I would check your line voltage to see where it is, and check it at various times of the day. It will likely fluctuate during the day. Most home type of UPS do not regulate the power line voltage, they only trigger when conditions go outside the "normal" ranges. Some high end (commercial) UPS will do both, condition the power and control the voltage.
 

ttocsmij

Joined May 30, 2018
9
Hello All,

Here is the situation I am facing with my UPS recently. The issue is I am using UPS for my desktop, sometime it starts continuously beeping and PC will shutdown automatically which is very random. If power goes normally UPS will take load and PC will not shutdown. I changed my old UPS two days back because I was thinking my old UPS was the issue. Anyone can help me to understand what is happening here?

Thanks
1. Sounds like the UPS is going it's job: jumping in when line power fails in some way (high, low, dies, etc.).

2. The PC shutdown is likely a normal response from the UPS software sensing the UPS is about to exhaust the batteries so it shuts down the computer.

3. If #2 is happening within minutes of a power failure, the UPS is not sized properly. Add up the wattages of all devices connected to the UPS in question, multiply by 2, and use the UPS manufacturer's web site or support staff to find a UPS that will support that wattage load for at least an hour. At least that is the time frame I like to use. Most power failures at my location are typically restored within 30 minutes. If your outages tend to last longer, increase the time the UPS needs to support.

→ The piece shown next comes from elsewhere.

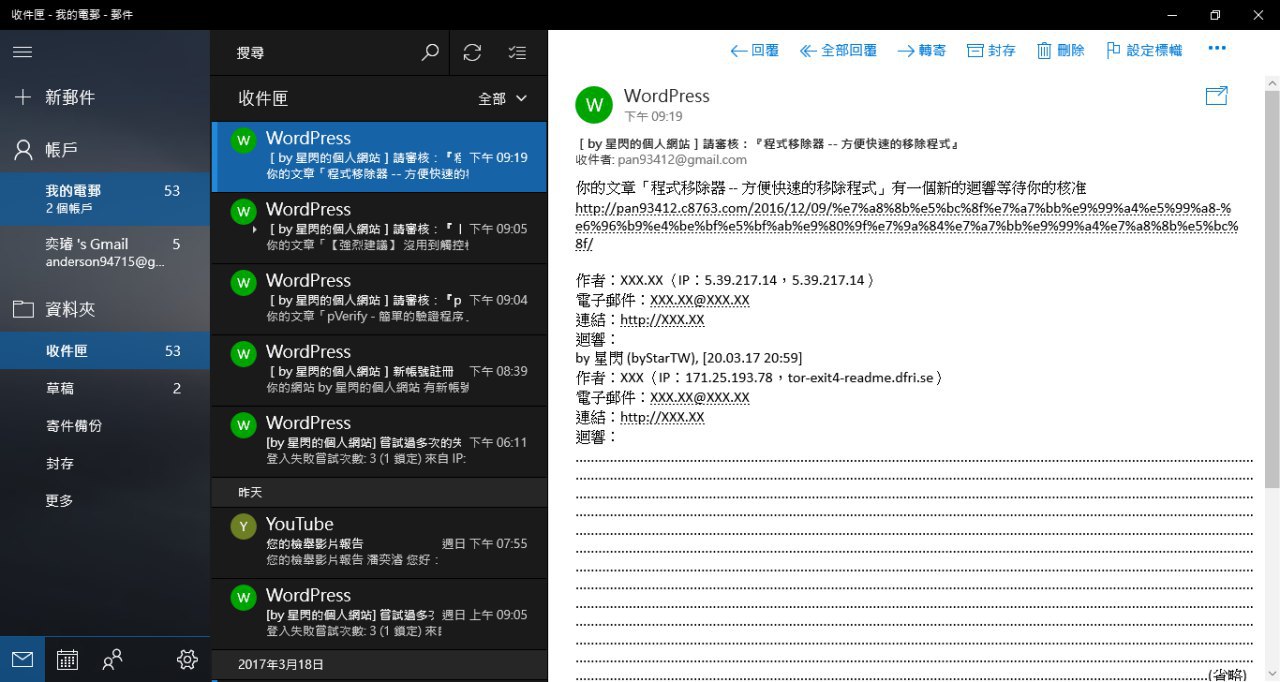The height and width of the screenshot is (682, 1280).
Task: Open Mail settings gear icon
Action: click(x=186, y=659)
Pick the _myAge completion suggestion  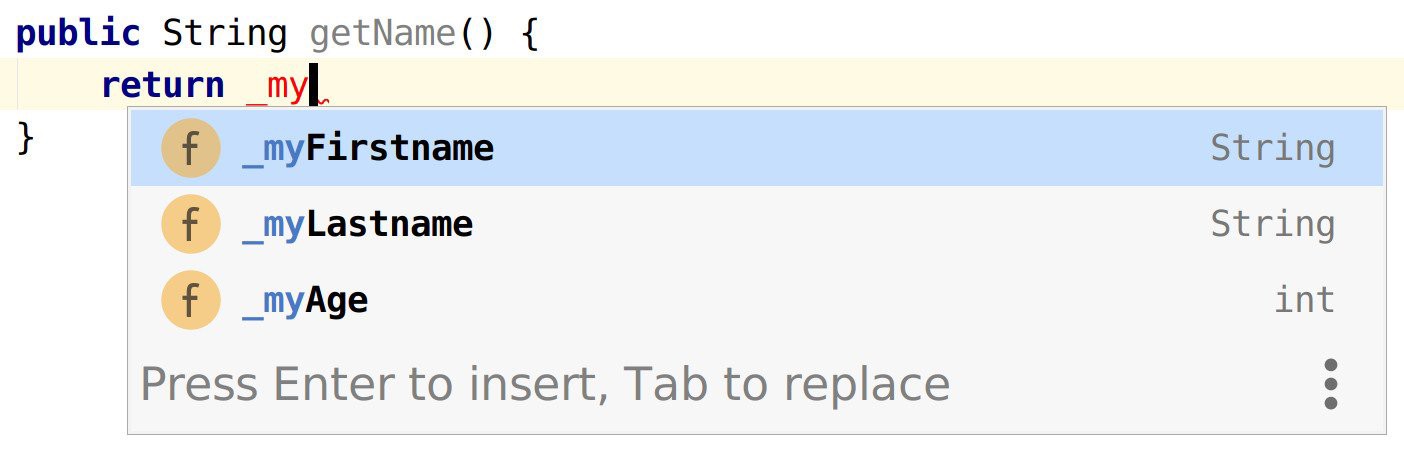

ALSO, make sure any UPS you buy is outputting a pure sine wave, not a simulated digital output. This is especially important when connected devices include computers, power bricks, USB chargers, digital displays, printers, modems, routers and any other digital device. For example, my desktop, LED display, cable modem, and wireless router, are all on UPS's. When the line power goes away I just keep surfin' away.
 

SamR

Joined Mar 19, 2019
3,617
Also look at what is plugged into the UPS. Some have multiple outlets. One set of outlets is filtered power and another set is UPS power. ONLY plug in essential ride-through hardware to the UPS outlets. Computer and monitor are primary, then networking/phone if required. Lights, printers, stereo, etc. are not essential and should be plugged into filtered only outlets. Check your manual for audible alarm status. Most give a slow beep to alert that UPS is active and fast beep to alert that UPS shutdown is imminent and files should be saved, and computer should be properly shutdown before UPS fails. UPS lead-acid batteries do not last forever and must be replaced every 2-5 years depending on battery quality.